→ BRIEF
In the records below, which lines include "computer"? Copy them.
EXERCISE DATA below:
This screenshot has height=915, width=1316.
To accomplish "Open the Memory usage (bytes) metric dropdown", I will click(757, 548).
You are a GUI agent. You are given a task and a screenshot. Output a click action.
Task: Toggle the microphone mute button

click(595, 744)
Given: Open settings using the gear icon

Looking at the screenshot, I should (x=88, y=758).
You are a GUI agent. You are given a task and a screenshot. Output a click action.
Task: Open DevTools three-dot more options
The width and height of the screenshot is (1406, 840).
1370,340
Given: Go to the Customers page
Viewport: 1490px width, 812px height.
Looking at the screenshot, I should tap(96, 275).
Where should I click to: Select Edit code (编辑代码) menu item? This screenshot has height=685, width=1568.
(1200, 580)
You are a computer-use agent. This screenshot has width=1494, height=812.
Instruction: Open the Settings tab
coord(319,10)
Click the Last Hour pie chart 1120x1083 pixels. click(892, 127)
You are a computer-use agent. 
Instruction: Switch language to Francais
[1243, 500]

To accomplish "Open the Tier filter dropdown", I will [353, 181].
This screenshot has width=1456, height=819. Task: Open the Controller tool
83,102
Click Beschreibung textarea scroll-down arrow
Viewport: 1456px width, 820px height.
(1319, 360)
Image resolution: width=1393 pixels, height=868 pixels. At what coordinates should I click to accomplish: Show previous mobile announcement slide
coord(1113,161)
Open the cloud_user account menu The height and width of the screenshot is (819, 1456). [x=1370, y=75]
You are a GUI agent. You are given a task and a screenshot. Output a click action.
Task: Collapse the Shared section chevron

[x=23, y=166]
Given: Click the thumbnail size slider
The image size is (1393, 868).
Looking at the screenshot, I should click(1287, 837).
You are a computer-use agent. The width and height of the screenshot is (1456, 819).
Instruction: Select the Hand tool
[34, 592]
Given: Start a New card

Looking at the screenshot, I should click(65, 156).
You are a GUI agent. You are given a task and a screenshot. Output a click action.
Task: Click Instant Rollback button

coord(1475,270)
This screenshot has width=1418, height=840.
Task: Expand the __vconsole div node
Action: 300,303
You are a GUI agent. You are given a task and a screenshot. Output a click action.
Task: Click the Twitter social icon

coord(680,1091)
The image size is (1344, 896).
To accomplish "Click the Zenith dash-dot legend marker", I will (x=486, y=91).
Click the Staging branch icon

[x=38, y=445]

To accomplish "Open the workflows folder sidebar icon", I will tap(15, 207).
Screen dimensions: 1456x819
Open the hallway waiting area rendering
End of EXERCISE DATA.
→ OUTPUT BELOW
You are a computer-use agent. This screenshot has width=1494, height=812.
You are a computer-use agent. 
You are a computer-use agent. The width and height of the screenshot is (1456, 819).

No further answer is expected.